Hüseyin Akın

Hüseyin Akın

Yazarın Tüm Yazıları >

Bu da oldu

16 Mayıs 2009 Cumartesi 05:16A+A-

Sonunda bu da oldu ve ilk robot öğretmen ilk dersini verdi. Daily Telegraph gazetesinde yer alan habere göre Japonya'daki Tokyo Bilim Üniversitesi tarafından geliştirilen Saya adlı insansı robot öğretmen; Kudan İlkokulu'nda tebeşir başı yapmış.

Kaşlarını kaldırmaktan, gülümsemeye kadar birçok yüz hareketini başarıyla yerine getiren robot öğretmen Saya şaşkınlık, korku, öfke, mutluluk, üzüntü ve tiksinme gibi altı temel duyguyu ifade edebilecek şekilde programlanmış.

Sakın neden bu altı temel duygu demeyin.

Günümüzde öğretmenin duygusal durumunun hülasası aşağı yukarı bu altı duyguya tekabül ediyor. Çünkü öğretmen muhtelif çaresizliklerle ne yapacağını şaşırandır.

Gelecek kaygısı kronik bir korkuya dönüşmüştür ki bu korku tablosu yüzünde sürekli asılı durur. Öfkelidir; zira yeterince saygı ve sevgi görmediği için yönetmelik ve tüzüklerden surat asmayı öğrenmiştir.

Dışındaki dünya ve geçim şartları onu surat asmanın hakkı olduğuna inandırır.

En büyük tesellisi öğrencilerin gözlerinde yakaladığı pırıltıdır.

Kısa süreli de olsa bu onu mutlu eder.

Üç öğün yediği azıktır öğretmen için üzüntü.

Herkese bir parça üzülmüş olsa kendisine sıra gelmez.

Eğitimin haline mi üzülsün, öğrencinin durumuna mı yoksa kendi hali pür melaline mi?

Ara sıra yaşadığı küçük mutlulukları saymazsak yaşadığı bütün olumsuz duygular mahkûm olduğu dünya ve içinde bulunduğu koşullardan dolayı tiksintiye dönüşür.
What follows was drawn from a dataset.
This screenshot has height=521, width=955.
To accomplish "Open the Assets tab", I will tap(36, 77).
Uzun sürmez bu son teknoloji robot öğretmenlerin tayini bizim ülkemize de çıkar herhalde.

Hem ekmek istemez su istemezler.

İtiraz etme, reaksiyon gösterme gibi özellikleri olmadığı için iyi derecede kullanışlılık özelliliğine de sahiptirler.
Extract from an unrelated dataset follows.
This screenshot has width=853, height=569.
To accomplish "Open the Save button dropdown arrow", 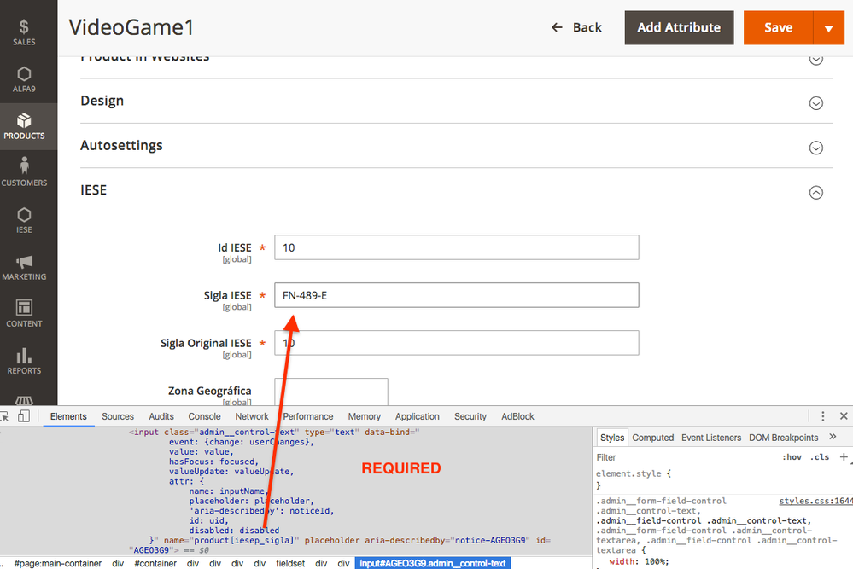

Öğretmenleri teknolojiye uydurmaktansa teknolojiyi öğretmene uydurmak fena fikir değil.

Eminim siz de benim gibi şimdi acaba ilk robot öğrenci ne zaman ders başı yapacak diye merak ediyorsunuzdur.

Bakarsınız fazla sürmez üç beş güne o da olur.

Hem bu daha da kolay olur. Ne de olsa yıllar yılı bunun altyapısını hazırlıyoruz.

İlköğretimden itibaren beş şıktan birini işaretlemeye programlanmış, test mantığıyla şekillenmiş, fazla düşünmeye gelemeyen kekeme bir zihin yapısına sahip öğrenci manzaraları ne yapılmak istendiğini açık bir şekilde anlatmıyor mu?

Bu kadarı da fazla

Çok satan gazetelerden biri geçtiğimiz günlerde Mardin'de yaşanan katliamla ilgili detaya ineyim derken evlere şenlik bir grafik yayınlamış.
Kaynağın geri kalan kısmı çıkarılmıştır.